**Exercise description**
The span to repeat in the listing below runs from the line containing "Serena Returns to" to the line containing "Sports (203, 1326)", inclusive. Repeat it exactly, and only it.

**Data for this task**

+++

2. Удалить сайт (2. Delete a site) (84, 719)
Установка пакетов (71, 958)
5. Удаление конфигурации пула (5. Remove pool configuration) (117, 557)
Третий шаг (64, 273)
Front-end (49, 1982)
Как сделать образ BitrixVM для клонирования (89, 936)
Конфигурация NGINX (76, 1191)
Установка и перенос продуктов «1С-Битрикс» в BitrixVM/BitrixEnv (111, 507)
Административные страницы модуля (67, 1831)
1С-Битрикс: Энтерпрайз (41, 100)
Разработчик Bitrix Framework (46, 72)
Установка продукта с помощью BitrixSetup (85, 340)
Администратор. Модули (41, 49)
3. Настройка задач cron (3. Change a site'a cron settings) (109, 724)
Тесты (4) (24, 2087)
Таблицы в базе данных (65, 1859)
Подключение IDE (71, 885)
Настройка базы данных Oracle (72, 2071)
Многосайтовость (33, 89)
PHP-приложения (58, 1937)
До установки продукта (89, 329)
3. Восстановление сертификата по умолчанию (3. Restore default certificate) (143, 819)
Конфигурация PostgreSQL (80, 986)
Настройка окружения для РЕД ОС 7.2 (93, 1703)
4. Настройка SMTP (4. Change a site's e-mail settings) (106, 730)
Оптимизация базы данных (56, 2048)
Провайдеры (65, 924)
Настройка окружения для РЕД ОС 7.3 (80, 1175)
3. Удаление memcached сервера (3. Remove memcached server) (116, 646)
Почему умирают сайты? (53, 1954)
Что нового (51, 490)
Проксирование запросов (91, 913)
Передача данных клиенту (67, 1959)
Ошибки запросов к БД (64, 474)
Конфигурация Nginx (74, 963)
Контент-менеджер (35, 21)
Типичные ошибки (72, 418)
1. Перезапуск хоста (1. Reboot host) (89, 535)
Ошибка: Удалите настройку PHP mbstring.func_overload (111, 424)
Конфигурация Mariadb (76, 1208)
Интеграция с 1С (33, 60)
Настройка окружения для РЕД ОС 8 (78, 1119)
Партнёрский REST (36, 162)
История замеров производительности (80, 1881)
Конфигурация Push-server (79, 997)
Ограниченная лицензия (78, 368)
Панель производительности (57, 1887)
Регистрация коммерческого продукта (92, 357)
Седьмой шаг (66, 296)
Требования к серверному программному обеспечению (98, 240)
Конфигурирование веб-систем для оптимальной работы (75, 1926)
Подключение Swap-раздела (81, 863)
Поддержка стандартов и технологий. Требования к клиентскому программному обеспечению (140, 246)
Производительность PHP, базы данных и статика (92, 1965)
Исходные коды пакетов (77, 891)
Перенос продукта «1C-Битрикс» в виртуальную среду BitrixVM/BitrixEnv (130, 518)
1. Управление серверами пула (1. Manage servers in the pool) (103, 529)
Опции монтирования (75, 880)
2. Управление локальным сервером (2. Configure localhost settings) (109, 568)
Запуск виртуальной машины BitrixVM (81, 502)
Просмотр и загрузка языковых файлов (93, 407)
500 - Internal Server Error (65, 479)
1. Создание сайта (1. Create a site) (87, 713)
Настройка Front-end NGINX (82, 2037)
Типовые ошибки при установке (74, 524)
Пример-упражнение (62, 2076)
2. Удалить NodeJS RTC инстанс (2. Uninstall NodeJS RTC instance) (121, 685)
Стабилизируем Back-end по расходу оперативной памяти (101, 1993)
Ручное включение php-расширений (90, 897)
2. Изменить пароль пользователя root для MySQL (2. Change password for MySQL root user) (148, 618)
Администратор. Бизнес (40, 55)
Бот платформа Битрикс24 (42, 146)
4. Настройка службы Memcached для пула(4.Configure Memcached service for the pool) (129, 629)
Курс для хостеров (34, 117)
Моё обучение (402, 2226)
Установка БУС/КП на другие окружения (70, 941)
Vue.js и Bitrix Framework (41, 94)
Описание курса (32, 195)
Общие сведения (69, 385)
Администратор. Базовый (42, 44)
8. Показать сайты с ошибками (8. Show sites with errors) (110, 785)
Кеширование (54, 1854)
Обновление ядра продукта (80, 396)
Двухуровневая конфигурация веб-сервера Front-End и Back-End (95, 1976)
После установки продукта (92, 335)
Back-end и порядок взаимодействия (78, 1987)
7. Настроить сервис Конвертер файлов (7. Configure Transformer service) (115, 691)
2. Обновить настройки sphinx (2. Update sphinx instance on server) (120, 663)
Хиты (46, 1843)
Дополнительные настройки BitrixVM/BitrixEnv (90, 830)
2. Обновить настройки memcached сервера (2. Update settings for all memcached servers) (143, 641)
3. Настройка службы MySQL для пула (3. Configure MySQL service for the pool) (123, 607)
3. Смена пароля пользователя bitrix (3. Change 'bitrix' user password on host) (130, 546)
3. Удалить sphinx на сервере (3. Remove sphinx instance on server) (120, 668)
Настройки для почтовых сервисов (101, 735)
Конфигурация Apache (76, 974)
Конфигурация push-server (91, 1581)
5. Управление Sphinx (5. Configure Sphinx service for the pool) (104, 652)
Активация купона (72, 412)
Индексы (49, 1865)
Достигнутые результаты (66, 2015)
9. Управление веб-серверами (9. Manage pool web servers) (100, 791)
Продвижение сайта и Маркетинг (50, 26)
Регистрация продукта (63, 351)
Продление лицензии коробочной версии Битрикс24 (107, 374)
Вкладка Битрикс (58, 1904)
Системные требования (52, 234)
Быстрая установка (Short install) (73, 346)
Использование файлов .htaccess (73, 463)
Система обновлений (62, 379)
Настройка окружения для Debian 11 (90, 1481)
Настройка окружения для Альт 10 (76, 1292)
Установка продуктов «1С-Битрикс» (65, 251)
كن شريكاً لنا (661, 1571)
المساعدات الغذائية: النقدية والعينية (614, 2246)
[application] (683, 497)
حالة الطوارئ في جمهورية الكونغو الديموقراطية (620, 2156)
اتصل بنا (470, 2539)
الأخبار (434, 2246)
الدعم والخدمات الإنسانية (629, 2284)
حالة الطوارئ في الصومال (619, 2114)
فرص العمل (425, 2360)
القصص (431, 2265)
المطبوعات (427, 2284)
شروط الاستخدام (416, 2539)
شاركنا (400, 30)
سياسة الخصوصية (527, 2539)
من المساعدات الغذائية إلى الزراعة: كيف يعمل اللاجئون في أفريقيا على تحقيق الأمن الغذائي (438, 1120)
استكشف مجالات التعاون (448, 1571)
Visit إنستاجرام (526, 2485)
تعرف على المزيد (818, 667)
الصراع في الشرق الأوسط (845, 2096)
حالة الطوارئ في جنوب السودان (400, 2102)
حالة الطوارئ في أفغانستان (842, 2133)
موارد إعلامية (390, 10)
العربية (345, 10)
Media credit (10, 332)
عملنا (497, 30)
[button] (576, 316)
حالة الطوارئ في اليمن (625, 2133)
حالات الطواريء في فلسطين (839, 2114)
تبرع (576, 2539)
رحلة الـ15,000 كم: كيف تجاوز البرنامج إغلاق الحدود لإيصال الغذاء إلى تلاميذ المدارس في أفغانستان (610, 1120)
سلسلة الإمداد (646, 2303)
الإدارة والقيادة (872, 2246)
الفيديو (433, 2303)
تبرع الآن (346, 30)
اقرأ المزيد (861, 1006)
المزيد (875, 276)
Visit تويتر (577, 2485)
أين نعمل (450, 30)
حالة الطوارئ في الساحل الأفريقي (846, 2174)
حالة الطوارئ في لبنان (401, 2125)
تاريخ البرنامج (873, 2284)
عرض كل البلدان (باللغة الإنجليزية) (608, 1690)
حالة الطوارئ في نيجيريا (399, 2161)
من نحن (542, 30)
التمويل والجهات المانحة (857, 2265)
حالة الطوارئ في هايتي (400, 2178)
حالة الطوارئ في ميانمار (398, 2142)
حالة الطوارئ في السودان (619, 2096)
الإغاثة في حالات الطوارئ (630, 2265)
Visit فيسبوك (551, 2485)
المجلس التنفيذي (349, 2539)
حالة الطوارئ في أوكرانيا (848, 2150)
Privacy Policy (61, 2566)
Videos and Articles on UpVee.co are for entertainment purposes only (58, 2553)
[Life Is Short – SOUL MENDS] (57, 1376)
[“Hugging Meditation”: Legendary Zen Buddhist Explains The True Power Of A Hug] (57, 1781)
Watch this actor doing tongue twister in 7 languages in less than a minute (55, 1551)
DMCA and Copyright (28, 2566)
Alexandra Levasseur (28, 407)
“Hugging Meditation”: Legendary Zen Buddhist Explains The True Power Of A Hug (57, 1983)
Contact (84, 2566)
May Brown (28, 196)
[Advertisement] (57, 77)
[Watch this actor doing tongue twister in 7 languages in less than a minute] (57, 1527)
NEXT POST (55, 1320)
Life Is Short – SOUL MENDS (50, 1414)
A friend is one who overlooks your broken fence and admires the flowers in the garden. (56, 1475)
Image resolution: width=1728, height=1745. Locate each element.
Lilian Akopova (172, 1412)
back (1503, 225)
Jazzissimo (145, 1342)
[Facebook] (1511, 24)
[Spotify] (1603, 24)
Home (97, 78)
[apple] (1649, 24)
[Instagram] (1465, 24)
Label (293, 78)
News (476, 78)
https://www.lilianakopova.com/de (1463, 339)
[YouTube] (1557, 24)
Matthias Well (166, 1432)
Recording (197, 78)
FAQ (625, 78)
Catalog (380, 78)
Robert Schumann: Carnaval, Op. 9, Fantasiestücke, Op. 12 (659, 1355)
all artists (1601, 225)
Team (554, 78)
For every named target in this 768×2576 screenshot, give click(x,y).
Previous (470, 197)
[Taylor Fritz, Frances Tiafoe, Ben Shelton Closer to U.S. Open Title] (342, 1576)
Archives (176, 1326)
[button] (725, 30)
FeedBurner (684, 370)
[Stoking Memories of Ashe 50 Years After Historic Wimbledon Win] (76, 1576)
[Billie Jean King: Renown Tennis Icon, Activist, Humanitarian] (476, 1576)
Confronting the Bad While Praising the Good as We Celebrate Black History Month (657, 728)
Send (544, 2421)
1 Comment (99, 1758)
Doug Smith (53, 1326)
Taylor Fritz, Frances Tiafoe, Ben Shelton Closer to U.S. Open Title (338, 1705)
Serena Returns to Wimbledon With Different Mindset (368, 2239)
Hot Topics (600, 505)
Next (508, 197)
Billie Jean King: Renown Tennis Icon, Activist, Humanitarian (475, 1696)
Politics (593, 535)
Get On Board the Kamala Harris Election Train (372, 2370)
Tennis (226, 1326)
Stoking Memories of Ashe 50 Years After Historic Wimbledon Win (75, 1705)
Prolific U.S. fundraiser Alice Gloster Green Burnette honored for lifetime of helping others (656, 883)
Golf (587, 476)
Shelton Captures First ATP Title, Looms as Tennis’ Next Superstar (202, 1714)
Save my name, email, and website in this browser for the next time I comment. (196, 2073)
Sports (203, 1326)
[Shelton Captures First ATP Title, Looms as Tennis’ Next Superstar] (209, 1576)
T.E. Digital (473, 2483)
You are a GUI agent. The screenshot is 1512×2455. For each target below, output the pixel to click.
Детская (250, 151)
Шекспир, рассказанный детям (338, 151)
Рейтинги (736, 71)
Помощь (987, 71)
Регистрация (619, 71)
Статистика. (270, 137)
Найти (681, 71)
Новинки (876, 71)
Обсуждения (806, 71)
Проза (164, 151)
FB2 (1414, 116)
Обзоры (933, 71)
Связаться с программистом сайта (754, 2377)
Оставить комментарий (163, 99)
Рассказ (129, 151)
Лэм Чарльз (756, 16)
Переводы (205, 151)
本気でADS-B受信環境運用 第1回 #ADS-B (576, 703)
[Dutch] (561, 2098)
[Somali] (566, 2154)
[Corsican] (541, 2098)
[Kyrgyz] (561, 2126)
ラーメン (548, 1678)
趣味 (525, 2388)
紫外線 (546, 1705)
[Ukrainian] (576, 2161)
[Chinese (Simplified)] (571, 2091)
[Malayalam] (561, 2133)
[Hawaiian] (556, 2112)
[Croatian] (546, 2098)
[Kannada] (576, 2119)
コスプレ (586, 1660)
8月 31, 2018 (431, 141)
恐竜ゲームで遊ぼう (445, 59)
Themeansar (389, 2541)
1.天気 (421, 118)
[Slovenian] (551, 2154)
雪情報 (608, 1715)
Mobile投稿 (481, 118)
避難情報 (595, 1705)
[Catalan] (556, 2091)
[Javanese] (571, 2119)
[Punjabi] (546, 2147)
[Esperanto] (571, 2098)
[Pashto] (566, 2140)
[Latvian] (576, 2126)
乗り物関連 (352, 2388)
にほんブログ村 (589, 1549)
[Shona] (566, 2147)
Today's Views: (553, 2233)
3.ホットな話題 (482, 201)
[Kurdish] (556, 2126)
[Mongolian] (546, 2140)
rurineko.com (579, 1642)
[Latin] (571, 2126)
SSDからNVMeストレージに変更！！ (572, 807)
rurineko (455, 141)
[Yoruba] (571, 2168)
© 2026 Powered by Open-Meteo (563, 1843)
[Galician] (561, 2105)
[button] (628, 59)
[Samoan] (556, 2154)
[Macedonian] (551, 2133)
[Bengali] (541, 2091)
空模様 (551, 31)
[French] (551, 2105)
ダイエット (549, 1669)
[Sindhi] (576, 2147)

+++

**Task output**
Serena Returns to Wimbledon With Different Mindset (368, 2239)
Hot Topics (600, 505)
Next (508, 197)
Billie Jean King: Renown Tennis Icon, Activist, Humanitarian (475, 1696)
Politics (593, 535)
Get On Board the Kamala Harris Election Train (372, 2370)
Tennis (226, 1326)
Stoking Memories of Ashe 50 Years After Historic Wimbledon Win (75, 1705)
Prolific U.S. fundraiser Alice Gloster Green Burnette honored for lifetime of helping others (656, 883)
Golf (587, 476)
Shelton Captures First ATP Title, Looms as Tennis’ Next Superstar (202, 1714)
Save my name, email, and website in this browser for the next time I comment. (196, 2073)
Sports (203, 1326)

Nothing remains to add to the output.